There were parliamentarians from 36 countries, with contributions to the
seminar made by academic experts, lawyers, and human rights activists.
The parliamentarians came mainly from Africa, some parts of South Asia
and Latin America.
Sadly, the European Nations were not well represented, and this is a matter
of regret and some degree of embarrassment.
I was elected rapporteur for the whole conference, and presented an agreed
statement at the end (accepted by consensus).
The seminar dealt with the real lives of the 200 million migrants around
the world, consisting of three per cent of the global population. Foreign-born
workers represent ten per cent of the workforce in many Western Europe
countries, 15 per cent in North America, and even higher proportions in
Africa and the Middle East.
The issue of their contribution to the global economy should not be underestimated.
This highly motivated workforce undertakes advanced technology work in
Western countries, picks fruit, cleans homes, runs restaurants, and in
many societies, undertakes the dirty jobs that nobody else wants to do.
The issues faced by the seminar were well presented by African delegates,
who graphically described the vortex of trade in justice, and environmental
disaster which induces poverty, and the difficulties their people face
in trying to migrate to Europe to work.
In common with delegates from Latin America, particularly Mexico, they
also outlined the enormous local economic contribution made by the remitting
of part, or in some cases, all of their earnings to families back home.

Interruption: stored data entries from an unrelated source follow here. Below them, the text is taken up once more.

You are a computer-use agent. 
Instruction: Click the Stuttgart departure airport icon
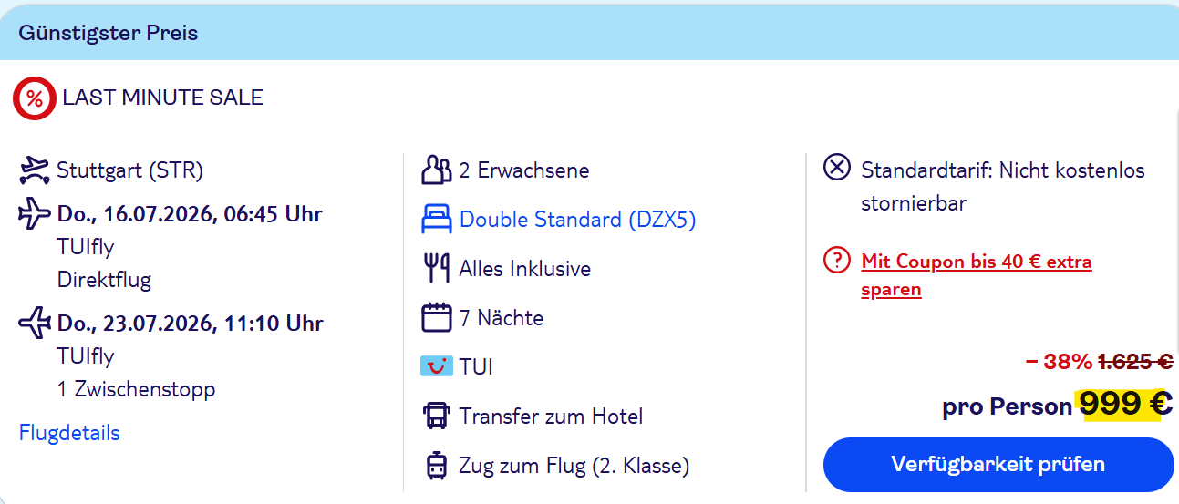coord(35,170)
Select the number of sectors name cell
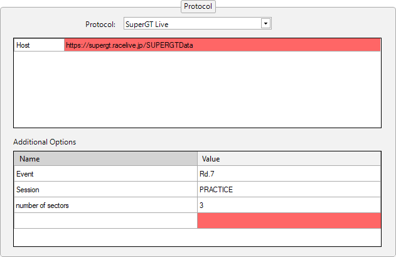The height and width of the screenshot is (257, 396). [x=105, y=205]
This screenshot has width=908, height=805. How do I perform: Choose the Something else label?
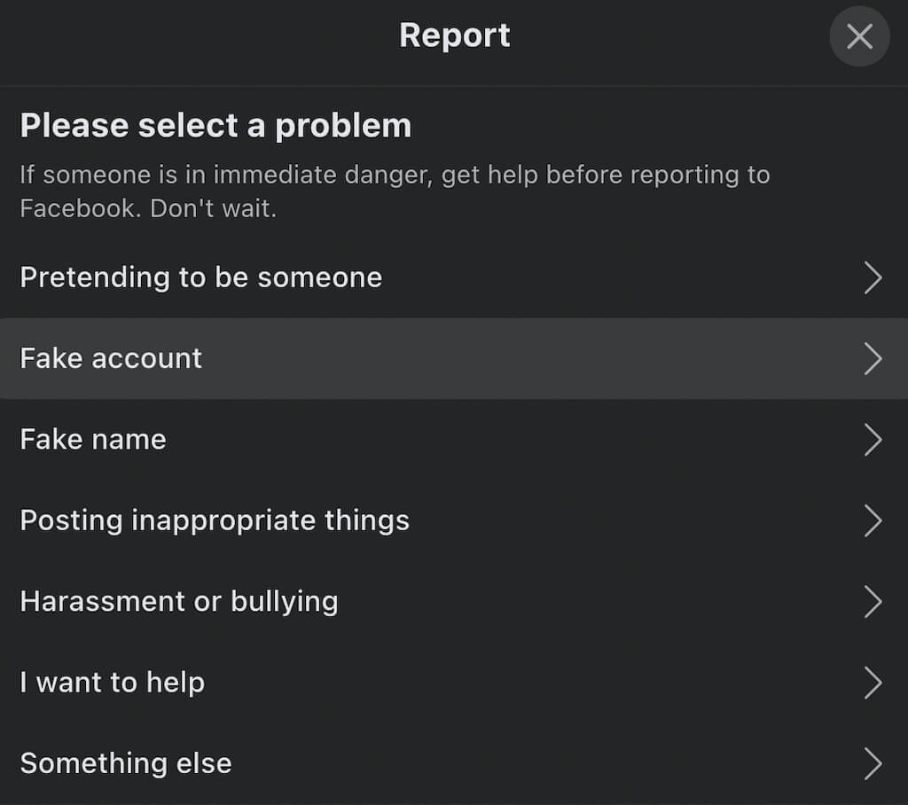(126, 763)
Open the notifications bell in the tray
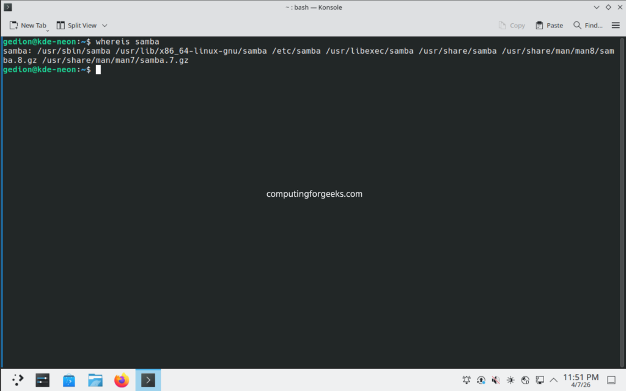 466,379
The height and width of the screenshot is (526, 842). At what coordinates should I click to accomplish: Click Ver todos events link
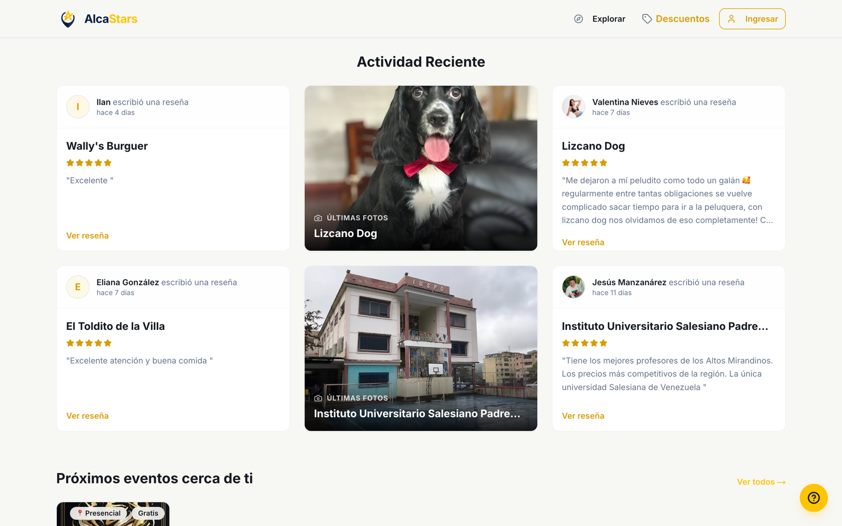(761, 482)
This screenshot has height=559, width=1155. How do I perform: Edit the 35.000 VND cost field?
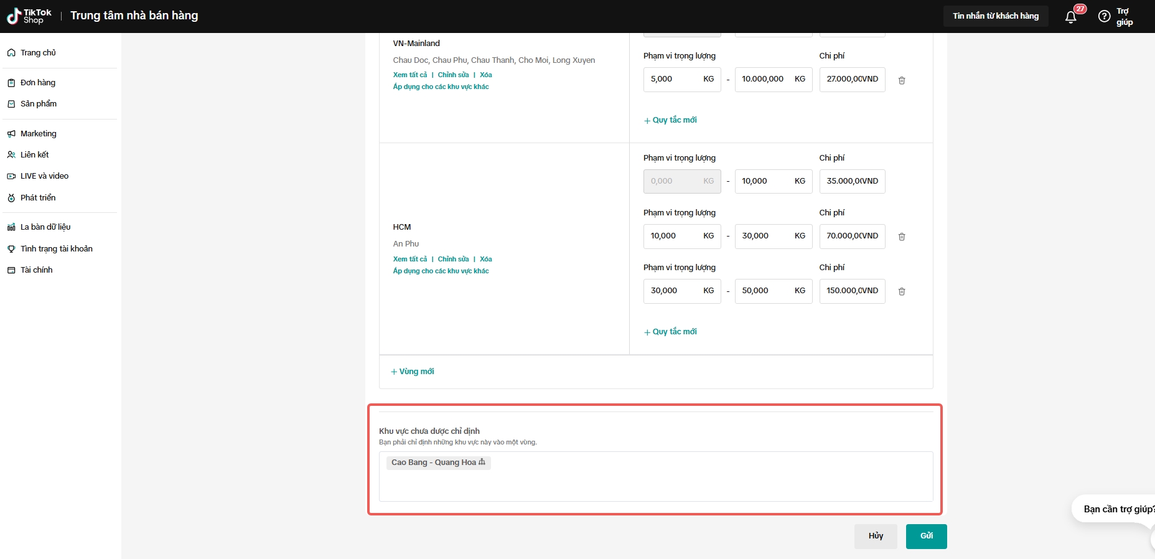click(851, 181)
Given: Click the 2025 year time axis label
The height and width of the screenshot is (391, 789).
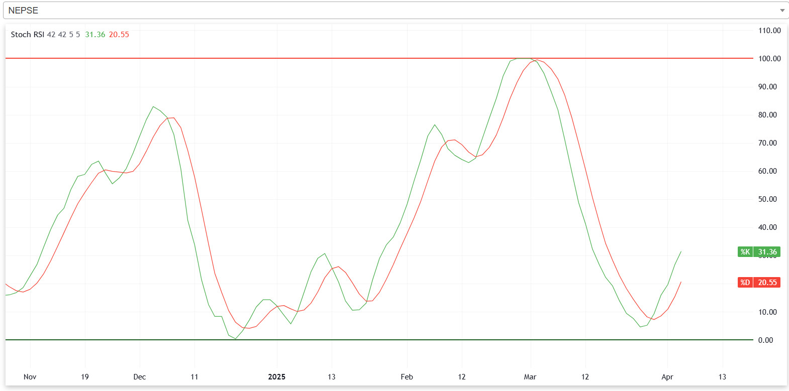Looking at the screenshot, I should [x=276, y=377].
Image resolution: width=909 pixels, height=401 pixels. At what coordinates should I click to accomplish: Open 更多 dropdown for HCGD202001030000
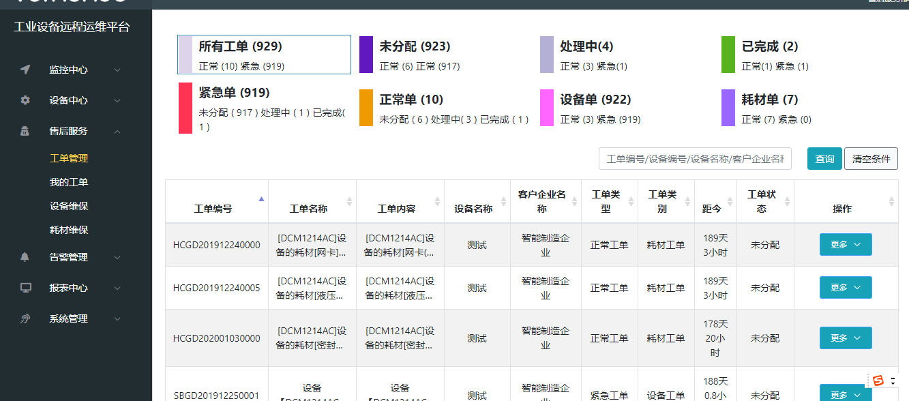(x=846, y=338)
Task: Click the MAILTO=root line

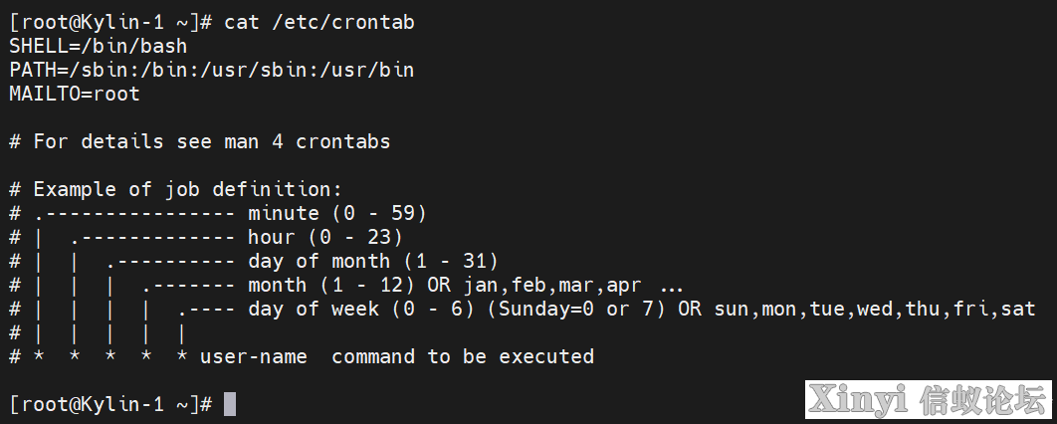Action: point(75,94)
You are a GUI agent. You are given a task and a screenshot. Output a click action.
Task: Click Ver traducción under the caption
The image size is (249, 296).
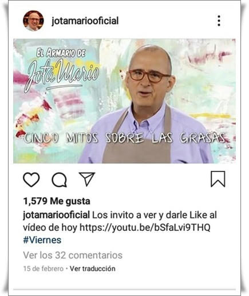[x=93, y=269]
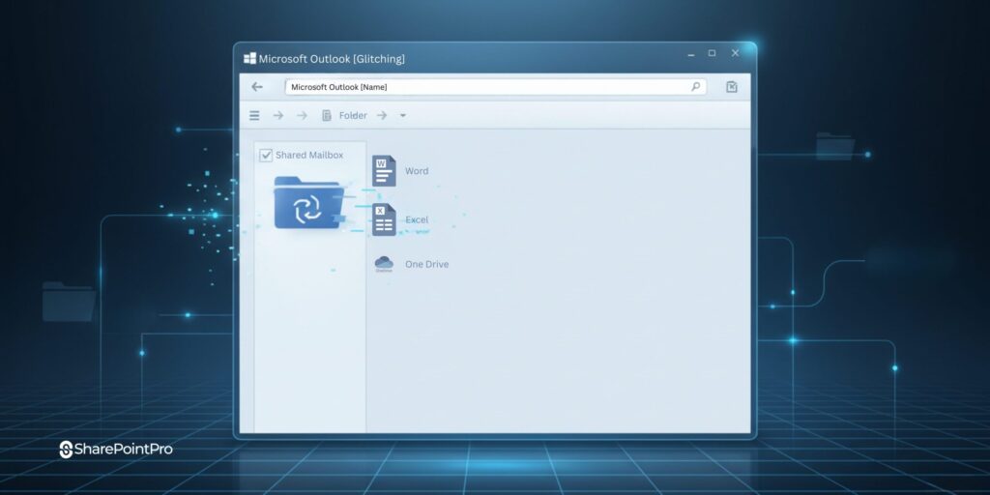Screen dimensions: 990x495
Task: Maximize the Microsoft Outlook window
Action: pyautogui.click(x=712, y=53)
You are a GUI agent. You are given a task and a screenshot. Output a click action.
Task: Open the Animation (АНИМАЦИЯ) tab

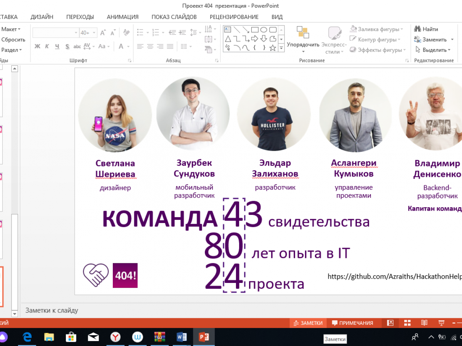[x=122, y=17]
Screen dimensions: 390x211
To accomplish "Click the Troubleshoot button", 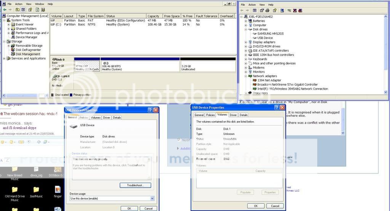I will click(135, 185).
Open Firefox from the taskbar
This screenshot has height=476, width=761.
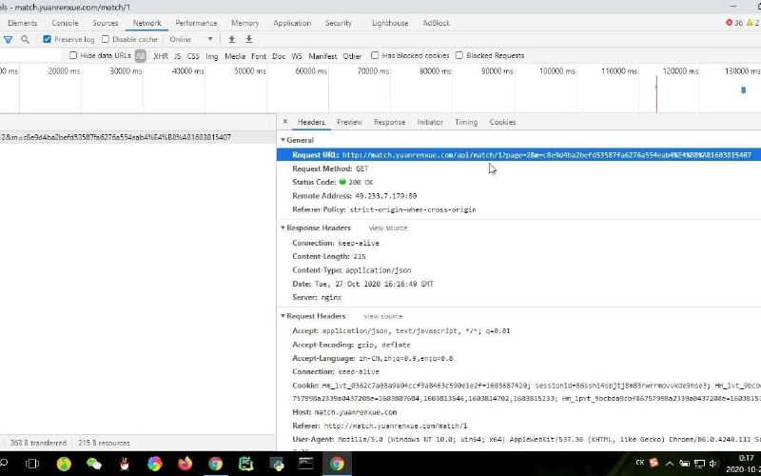(184, 464)
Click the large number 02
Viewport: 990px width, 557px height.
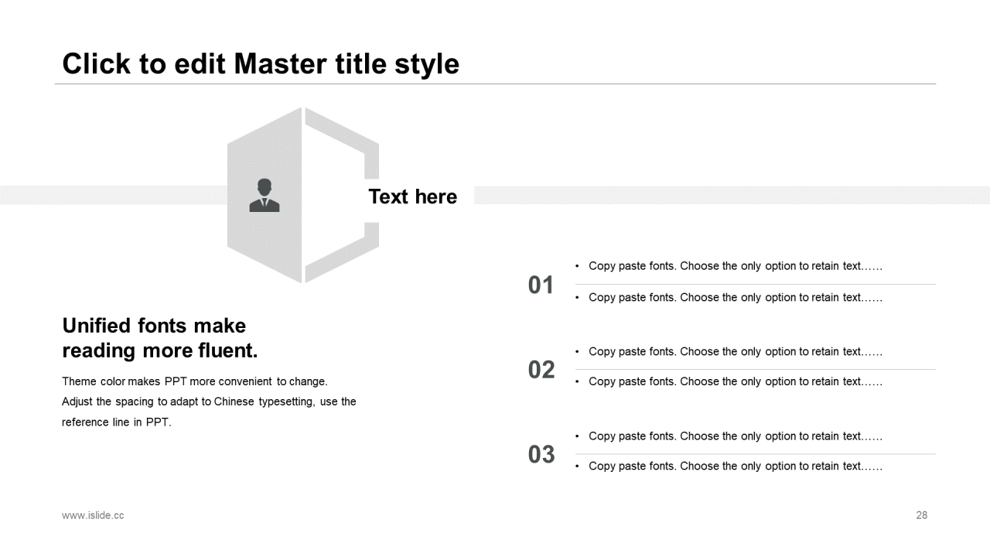coord(541,370)
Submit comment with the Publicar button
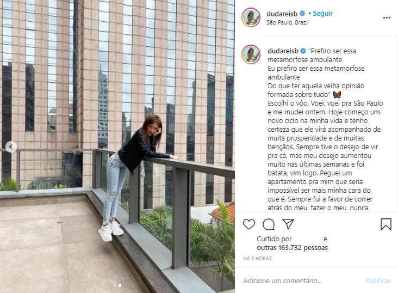The height and width of the screenshot is (293, 398). click(x=378, y=280)
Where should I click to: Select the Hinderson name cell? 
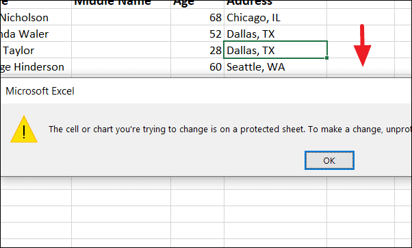36,66
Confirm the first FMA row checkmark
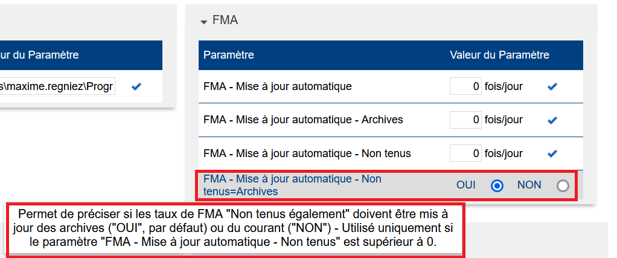 coord(551,87)
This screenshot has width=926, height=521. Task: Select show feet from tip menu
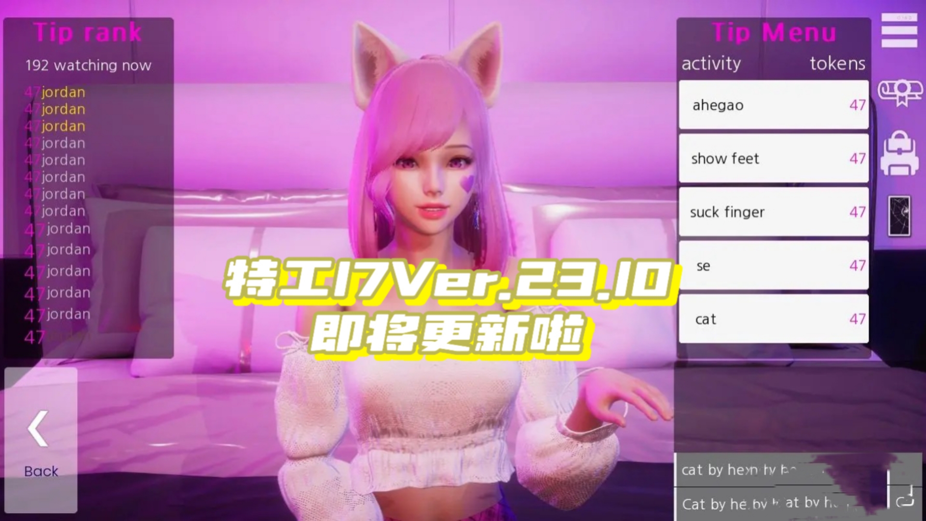pyautogui.click(x=774, y=158)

One of the almost unreported tragedies is the regular deaths of desperate
people trying to migrate from Central America to the USA, and from Africa
to Europe, and the accompanying deaths that so often occur in transit.
This is the tragic side of globalisation.
In Western societies, many migrant workers are forced to lead a transient
or semi-legal existence, which often means denial of access to health
care, education, or the criminal justice system.
They often become the most exploited workers, who in some cases are denied
basic things like the national minimum wage. Tragically, for some migrant
workers, they are virtual slaves and are grossly exploited, including
in the sex industry in all the major capital cities of the world.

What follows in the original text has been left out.